G&A: So schizophrenics can talk to each other in this language?

Terry: No, they can only talk to themselves. Most of them have many people dwelling within themselves, and they all speak Glossolalia. They probably each have their own version of the language. I found that to be fascinating though. The big part of art and music is imagination. The thing that grips us is imagination of the artist, and schizophrenics are some of the most imaginative people. It makes you wonder what is the real heart of art and music. What are we really trying to get at? I think what happens to them, their ordinary filters for reality somehow open up. They experience things we can only experience in very altered states, but they experience this all the time.

G&A: Did you see music in Wulfli’s pictures, and did you develop themes to certain pictures?

Terry: I did. A lot of his drawings also have music notations in them. He developed his own system of music notation and no one has ever been able to decipher it. It is very cryptic and enigmatic notation. When I saw a lot of those I really thought it sounded like great music just looking at it on the page although I would never know how to decipher it, so I decided to compose music just in a spirit of what he is doing. I wanted to write music that was influenced by my studying his drawings. So I spent a lot time this summer just gazing at the drawings. The music has come out kind of interesting, it almost sounds like music that could have been composed in the 30’s and 40’s around the time he lived. I haven’t really wanted to do anything modern. It’s general substance is older sounding.

G&A: What are your thoughts on where the world is going?

Terry: It is important that we are coming up on the millennium because what I am experiencing, just being one person out of billions, is the feeling of acceleration. I experience this through my contact with other people. Everyone seems to be in a kind of accelerated time mode that is beyond their own control. Acceleration is finite, I think according to some laws of physics. It seems like we are moving towards something, some kind of point and it is probably going to be an important point in our development or dissolution. That is what everybody seems to be thinking. We are either going to dissolve as a human race or we are going to break through into a new understanding of what it is to be a human being.

G&A: So what part is music going to take in this transformation?

Terry: This morning I was practicing raga, and at one point I was singing a long tone and I became very peaceful and still. I thought this is really the highest point of music for me is to become in a place where there is no desire, no craving, wanting to do anything else, just to be in a state of being to the highest point. Then you get a little meditated, you get to a place that is really still and it is the best place you have ever been and yet there is nothing there. For me, that is what music is. It is a spiritual art. It is a form to that place. There are many ways to do that, many kind of ways to get there. Music can also be a sensual pleasure, like eating food or sex. But its highest vibration for me is that point of taking us to a real understanding of something in our nature which we can very rarely get at. It is a spiritual state of oneness. For me, it is the reason for doing music because you are always trying to get there, but we live in this big cloud of illusions, so we sometimes go about it in the wrong way.

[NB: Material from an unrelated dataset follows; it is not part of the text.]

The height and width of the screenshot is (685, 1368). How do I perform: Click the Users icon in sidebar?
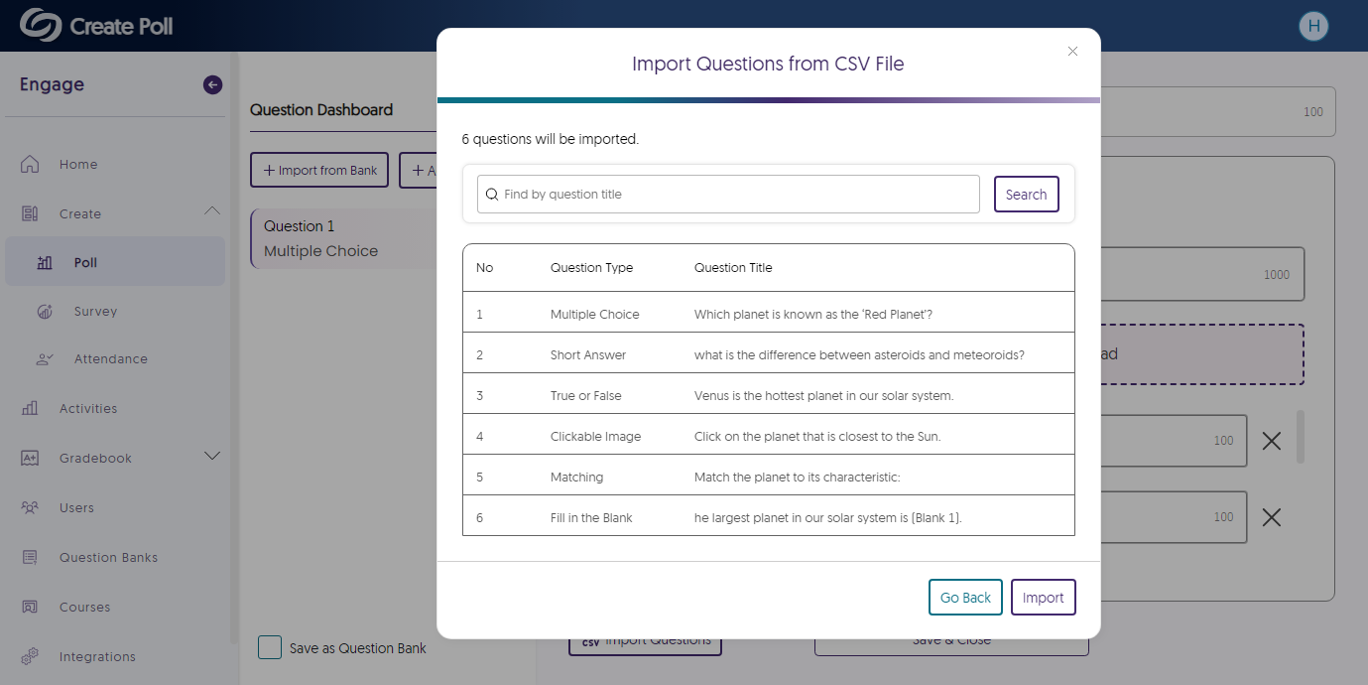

We think music as being as a highly skilled activity, virtuosity. To me it’s important that you achieve the state. Listening to music is as high as singing or playing it. If a great singer is singing and you think gee I would like to sing like that, you are being foolish because you are listening to the thing you really want anyway, so why think you want to do it. It is the thing, the thing itself that is really important. Although I have a personal greed about playing music, I really enjoy the tactile thing of playing an instrument, but I’m coming from back in 1935, when that was the way you made music, there is no other way to do it, so I have a lifelong habit of doing music this way. But if I was 20 years old today, I might not have that orientation, I would probably be out sampling music like everybody else.